Project Gutenberg is one of the Internet's great resources--the first "digital library," with thousands of public domain ebooks, and created entirely by volunteers. Its founder, Michael Hart, passed away this week, after founding the project--by typing in a copy of the Declaration of Independence--in 1971. In doing this, Hart invented the ebook, and what became Project Gutenberg release #1 is still available online. Hart's passing is a sad occasion but a good time to reflect on the importance of his life's work.

Permanence Requires Copying

Very few original texts from antiquity survive today. Most of what we know about Ancient Greek and Roman literature comes from copies, and copies of copies, and copies of copies of copies. No piece of paper, optical disk, or hard drive can be expected to survive indefinitely--the only way to safeguard the transmission of the written word to future generations is through massively redundant copying, with copies stored in as many different locations as possible. Thus the fact that Project Gutenberg is widely "mirrored"--stored on many different servers around the world--is important. It helps make sure that the effort that Hart and PG volunteers put into their work is not lost. But a copy is no good if you can't read it, which is why PG is committed to simple, open file formats--particularly plain text, which Hart called "Plain Vanilla ASCII." As Hart wrote, the reason for insisting on these formats is that "99% of the hardware and software a person is likely to run into can read and search these files."

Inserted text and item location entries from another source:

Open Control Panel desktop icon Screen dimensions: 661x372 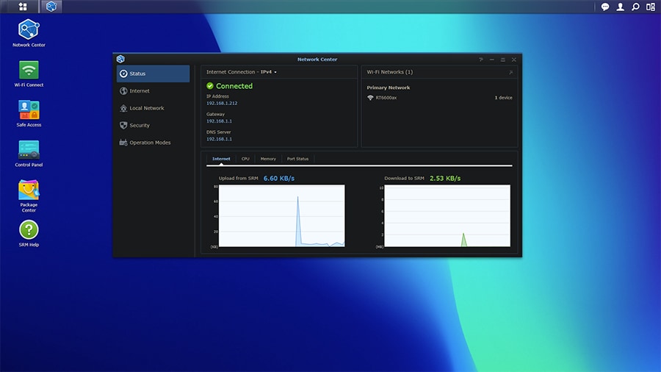29,150
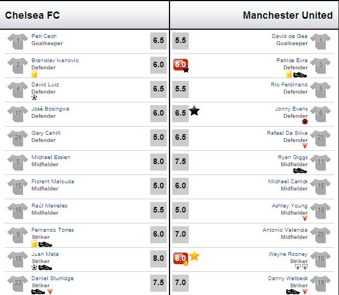The height and width of the screenshot is (295, 339).
Task: Click the Manchester United team header
Action: 288,15
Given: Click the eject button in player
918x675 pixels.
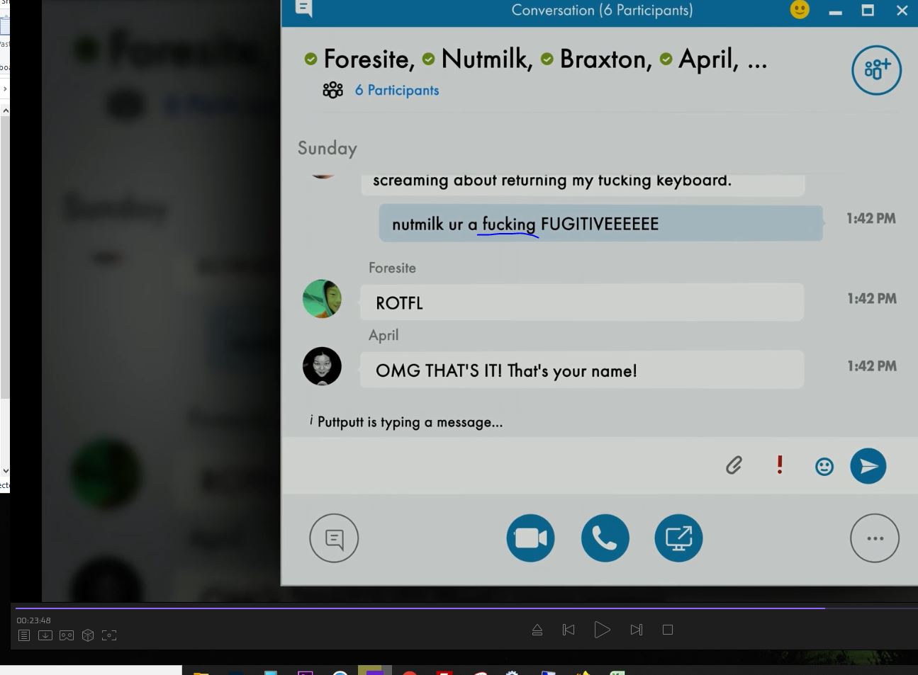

Reflect on how different this approach is from the norm today. Other ebook publishers release their books in formats that are designed to discourage copying, and that can be read on hardware from only one vendor, tied to one specific device or reader. There are commercial reasons for this but it's apparent that Hart's approach, and not Amazon's or Apple's, is the one designed with the long-term preservation of literature in mind.

Digital Native

Project Gutenberg produces new, electronic editions of public domain works. With only a few exceptions for some notable editions, it does not just create electronic copies of print books. In fact, the words in a Gutenberg text might not perfectly reflect any particular printed book. This is an important distinction. It emphasizes the actual creative work more than any particular printed text and reminds us that literature is about words, not paper. It also stands in contrast to projects like Google Books that create, en masse, electronic copies of print books, using high-tech equipment and paid workers. There's room for both approaches--often Google Books will have a scan of some obscure 19th century book missing from PG's library. But while Google Books may have surpassed Project Gutenberg in sheer numbers, the quality of the typical Gutenberg text, created by volunteers and proofread by human beings, is higher than the typical automated Google Books scan. And there's an important psychological consequence to PG texts being their their own editions. PG texts show a commitment to digital and thus feel more "real" than mere scans, where the printed page is always more definitive. In a time when most people had a printed manual handy when they used a computer, Hart recognized the value of computers as an expressive medium in and of themselves.

Dedication to the Public Domain

Before there was Creative Commons, there was the public domain. Not only does Project Gutenberg only release works that are in the public domain in the United States, it claims no copyright at all in its releases. The work that PG and its volunteers do is very hard and time-consuming, but as it states, "non-authorship activities do not create a new copyright." It specifically disclaims any copyright interest arising from such activities as "scanning and optical character recognition (OCR), proofreading and OCR error correction, fixing spelling and typography, including substantial updates to spelling such as changing from American to British English" and so forth. In a time when broadcasters want to claim a property interest in content merely for having broadcast it, and when some people demand a "copyright" (rather than credit) for having scanned historical images, PG's clear and specific statement that copyright belongs only to creators is as admirable as it is rare.

Because PG works are in the the public domain, and because of their uniform high quality, they have become an invaluable resource for other projects--PG even keeps a (partial and incomplete) list of the different uses its works are put to. PG texts can be easily converted into accessible forms for the disabled, and volunteers for LibriVox create free audiobooks of Project Gutenberg works. Additionally, the Kindle, Nook, and iBook stores are full of books that can be originally sourced to PG texts. Thanks to ereaders, smartphones, and tablets, ebooks are more popular today than ever before, and millions of people have probably read ebooks that are derived from PG texts without knowing what they owe to Michael Hart and the thousands of PG volunteers.

Hart's Influence

Many other large Internet projects follow in Hart's footsteps. Like Project Gutenberg, Wikipedia relies on volunteer effort. Like Project Gutenberg, the Internet Archive is dedicated to the digital preservation of culture. Commercial and nonprofit efforts like the Million Book Project and Google Books can trace their ideas to Hart. A true visionary, Michael Hart started something larger than himself and both his ideas and Project Gutenberg itself have a long future ahead of them.